GOAL OF THE EXERCISE — From the first line to the last, print the records exactly.

(Collected data)
··········

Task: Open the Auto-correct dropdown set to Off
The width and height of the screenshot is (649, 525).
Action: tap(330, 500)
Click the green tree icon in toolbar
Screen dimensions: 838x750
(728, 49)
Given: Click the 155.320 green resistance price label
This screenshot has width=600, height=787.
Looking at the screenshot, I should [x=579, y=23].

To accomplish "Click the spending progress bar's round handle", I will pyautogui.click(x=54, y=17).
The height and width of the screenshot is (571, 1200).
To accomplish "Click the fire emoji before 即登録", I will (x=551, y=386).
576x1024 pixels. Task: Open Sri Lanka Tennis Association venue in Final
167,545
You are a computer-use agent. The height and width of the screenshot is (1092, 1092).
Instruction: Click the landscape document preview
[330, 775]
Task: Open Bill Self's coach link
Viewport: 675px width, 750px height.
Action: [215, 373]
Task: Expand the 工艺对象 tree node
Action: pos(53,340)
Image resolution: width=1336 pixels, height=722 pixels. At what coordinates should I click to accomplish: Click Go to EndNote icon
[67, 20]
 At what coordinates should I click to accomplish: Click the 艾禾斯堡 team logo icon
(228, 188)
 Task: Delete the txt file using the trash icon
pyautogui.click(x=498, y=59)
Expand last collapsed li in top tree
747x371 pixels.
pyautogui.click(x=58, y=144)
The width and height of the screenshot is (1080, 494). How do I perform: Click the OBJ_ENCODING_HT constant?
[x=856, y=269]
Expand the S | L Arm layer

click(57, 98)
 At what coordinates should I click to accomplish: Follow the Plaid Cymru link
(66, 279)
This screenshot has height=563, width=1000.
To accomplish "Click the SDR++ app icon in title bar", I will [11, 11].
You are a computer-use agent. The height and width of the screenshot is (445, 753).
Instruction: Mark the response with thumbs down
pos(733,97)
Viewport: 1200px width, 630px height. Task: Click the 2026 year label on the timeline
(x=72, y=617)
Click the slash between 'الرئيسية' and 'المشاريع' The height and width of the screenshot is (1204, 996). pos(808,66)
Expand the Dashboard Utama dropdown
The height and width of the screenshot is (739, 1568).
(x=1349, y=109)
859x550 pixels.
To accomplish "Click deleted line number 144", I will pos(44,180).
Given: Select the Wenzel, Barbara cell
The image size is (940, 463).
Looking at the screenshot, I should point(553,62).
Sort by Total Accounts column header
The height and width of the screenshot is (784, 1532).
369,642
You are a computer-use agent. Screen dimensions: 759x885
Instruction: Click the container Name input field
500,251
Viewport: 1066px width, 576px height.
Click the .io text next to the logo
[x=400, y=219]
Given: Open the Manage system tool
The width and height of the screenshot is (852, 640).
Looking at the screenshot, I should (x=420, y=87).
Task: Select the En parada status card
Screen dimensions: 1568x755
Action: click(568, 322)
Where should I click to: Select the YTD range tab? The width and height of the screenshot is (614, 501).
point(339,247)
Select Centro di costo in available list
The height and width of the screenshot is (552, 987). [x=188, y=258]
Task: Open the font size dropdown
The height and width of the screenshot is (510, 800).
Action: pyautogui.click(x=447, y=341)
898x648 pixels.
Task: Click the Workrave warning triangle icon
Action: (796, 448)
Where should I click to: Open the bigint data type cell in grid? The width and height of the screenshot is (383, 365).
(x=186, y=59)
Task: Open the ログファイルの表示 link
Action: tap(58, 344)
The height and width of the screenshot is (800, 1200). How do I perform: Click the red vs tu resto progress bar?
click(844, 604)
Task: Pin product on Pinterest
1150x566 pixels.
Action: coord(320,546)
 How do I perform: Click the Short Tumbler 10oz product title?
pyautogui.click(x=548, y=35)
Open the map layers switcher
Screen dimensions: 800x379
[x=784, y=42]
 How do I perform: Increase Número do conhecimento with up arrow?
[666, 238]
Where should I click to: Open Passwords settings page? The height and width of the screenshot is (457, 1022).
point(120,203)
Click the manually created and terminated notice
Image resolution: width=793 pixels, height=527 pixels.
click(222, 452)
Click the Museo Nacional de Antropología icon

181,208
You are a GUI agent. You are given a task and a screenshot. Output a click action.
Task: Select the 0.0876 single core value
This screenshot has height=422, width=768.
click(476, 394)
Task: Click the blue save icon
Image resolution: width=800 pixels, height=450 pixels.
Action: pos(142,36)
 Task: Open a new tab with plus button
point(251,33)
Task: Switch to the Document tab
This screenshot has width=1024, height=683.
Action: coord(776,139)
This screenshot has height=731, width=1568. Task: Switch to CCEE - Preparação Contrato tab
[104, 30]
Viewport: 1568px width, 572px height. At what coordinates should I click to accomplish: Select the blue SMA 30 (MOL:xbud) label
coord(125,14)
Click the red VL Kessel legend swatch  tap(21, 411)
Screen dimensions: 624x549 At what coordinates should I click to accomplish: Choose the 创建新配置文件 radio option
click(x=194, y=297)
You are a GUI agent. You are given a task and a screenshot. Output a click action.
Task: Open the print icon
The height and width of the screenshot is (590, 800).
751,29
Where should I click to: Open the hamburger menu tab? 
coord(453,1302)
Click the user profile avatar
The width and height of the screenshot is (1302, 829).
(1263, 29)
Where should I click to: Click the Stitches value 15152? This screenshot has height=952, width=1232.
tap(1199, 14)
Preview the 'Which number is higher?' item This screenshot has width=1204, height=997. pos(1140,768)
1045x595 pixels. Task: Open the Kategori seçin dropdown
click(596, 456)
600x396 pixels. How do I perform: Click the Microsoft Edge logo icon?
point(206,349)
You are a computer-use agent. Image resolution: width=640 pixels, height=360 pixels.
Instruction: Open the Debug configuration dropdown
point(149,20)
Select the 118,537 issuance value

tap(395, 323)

··········

RESULT OF THE TASK —
Task: Open the Auto-correct dropdown set to Off
The width and height of the screenshot is (649, 525).
Action: tap(330, 500)
Click the green tree icon in toolbar
Screen dimensions: 838x750
(728, 49)
Given: Click the 155.320 green resistance price label
This screenshot has width=600, height=787.
Looking at the screenshot, I should [x=579, y=23].

To accomplish "Click the spending progress bar's round handle", I will pyautogui.click(x=54, y=17).
The height and width of the screenshot is (571, 1200).
To accomplish "Click the fire emoji before 即登録", I will (x=551, y=386).
576x1024 pixels. Task: Open Sri Lanka Tennis Association venue in Final
167,545
You are a computer-use agent. The height and width of the screenshot is (1092, 1092).
Instruction: Click the landscape document preview
[330, 775]
Task: Open Bill Self's coach link
Viewport: 675px width, 750px height.
Action: [215, 373]
Task: Expand the 工艺对象 tree node
Action: pos(53,340)
Image resolution: width=1336 pixels, height=722 pixels. At what coordinates should I click to accomplish: Click Go to EndNote icon
[67, 20]
 At what coordinates should I click to accomplish: Click the 艾禾斯堡 team logo icon
(228, 188)
 Task: Delete the txt file using the trash icon
pyautogui.click(x=498, y=59)
Expand last collapsed li in top tree
747x371 pixels.
pyautogui.click(x=58, y=144)
The width and height of the screenshot is (1080, 494). How do I perform: Click the OBJ_ENCODING_HT constant?
[x=856, y=269]
Expand the S | L Arm layer

click(57, 98)
 At what coordinates should I click to accomplish: Follow the Plaid Cymru link
(66, 279)
This screenshot has height=563, width=1000.
To accomplish "Click the SDR++ app icon in title bar", I will [11, 11].
You are a computer-use agent. The height and width of the screenshot is (445, 753).
Instruction: Mark the response with thumbs down
pos(733,97)
Viewport: 1200px width, 630px height. Task: Click the 2026 year label on the timeline
(x=72, y=617)
Click the slash between 'الرئيسية' and 'المشاريع' The height and width of the screenshot is (1204, 996). pos(808,66)
Expand the Dashboard Utama dropdown
The height and width of the screenshot is (739, 1568).
(x=1349, y=109)
859x550 pixels.
To accomplish "Click deleted line number 144", I will pos(44,180).
Given: Select the Wenzel, Barbara cell
The image size is (940, 463).
Looking at the screenshot, I should point(553,62).
Sort by Total Accounts column header
The height and width of the screenshot is (784, 1532).
369,642
You are a computer-use agent. Screen dimensions: 759x885
Instruction: Click the container Name input field
500,251
Viewport: 1066px width, 576px height.
Click the .io text next to the logo
[x=400, y=219]
Given: Open the Manage system tool
The width and height of the screenshot is (852, 640).
Looking at the screenshot, I should (x=420, y=87).
Task: Select the En parada status card
Screen dimensions: 1568x755
Action: click(568, 322)
Where should I click to: Select the YTD range tab? The width and height of the screenshot is (614, 501).
point(339,247)
Select Centro di costo in available list
The height and width of the screenshot is (552, 987). [x=188, y=258]
Task: Open the font size dropdown
The height and width of the screenshot is (510, 800).
Action: pyautogui.click(x=447, y=341)
898x648 pixels.
Task: Click the Workrave warning triangle icon
Action: (796, 448)
Where should I click to: Open the bigint data type cell in grid? The width and height of the screenshot is (383, 365).
(x=186, y=59)
Task: Open the ログファイルの表示 link
Action: tap(58, 344)
The height and width of the screenshot is (800, 1200). How do I perform: Click the red vs tu resto progress bar?
click(844, 604)
Task: Pin product on Pinterest
1150x566 pixels.
Action: coord(320,546)
 How do I perform: Click the Short Tumbler 10oz product title?
pyautogui.click(x=548, y=35)
Open the map layers switcher
Screen dimensions: 800x379
[x=784, y=42]
 How do I perform: Increase Número do conhecimento with up arrow?
[666, 238]
Where should I click to: Open Passwords settings page? The height and width of the screenshot is (457, 1022).
point(120,203)
Click the manually created and terminated notice
Image resolution: width=793 pixels, height=527 pixels.
click(222, 452)
Click the Museo Nacional de Antropología icon

181,208
You are a GUI agent. You are given a task and a screenshot. Output a click action.
Task: Select the 0.0876 single core value
This screenshot has height=422, width=768.
click(476, 394)
Task: Click the blue save icon
Image resolution: width=800 pixels, height=450 pixels.
Action: pos(142,36)
 Task: Open a new tab with plus button
point(251,33)
Task: Switch to the Document tab
This screenshot has width=1024, height=683.
Action: coord(776,139)
This screenshot has height=731, width=1568. Task: Switch to CCEE - Preparação Contrato tab
[104, 30]
Viewport: 1568px width, 572px height. At what coordinates should I click to accomplish: Select the blue SMA 30 (MOL:xbud) label
coord(125,14)
Click the red VL Kessel legend swatch  tap(21, 411)
Screen dimensions: 624x549 At what coordinates should I click to accomplish: Choose the 创建新配置文件 radio option
click(x=194, y=297)
You are a GUI agent. You are given a task and a screenshot. Output a click action.
Task: Open the print icon
The height and width of the screenshot is (590, 800).
751,29
Where should I click to: Open the hamburger menu tab? 
coord(453,1302)
Click the user profile avatar
The width and height of the screenshot is (1302, 829).
(1263, 29)
Where should I click to: Click the Stitches value 15152? This screenshot has height=952, width=1232.
tap(1199, 14)
Preview the 'Which number is higher?' item This screenshot has width=1204, height=997. pos(1140,768)
1045x595 pixels. Task: Open the Kategori seçin dropdown
click(596, 456)
600x396 pixels. How do I perform: Click the Microsoft Edge logo icon?
point(206,349)
You are a computer-use agent. Image resolution: width=640 pixels, height=360 pixels.
Instruction: Open the Debug configuration dropdown
point(149,20)
Select the 118,537 issuance value

tap(395, 323)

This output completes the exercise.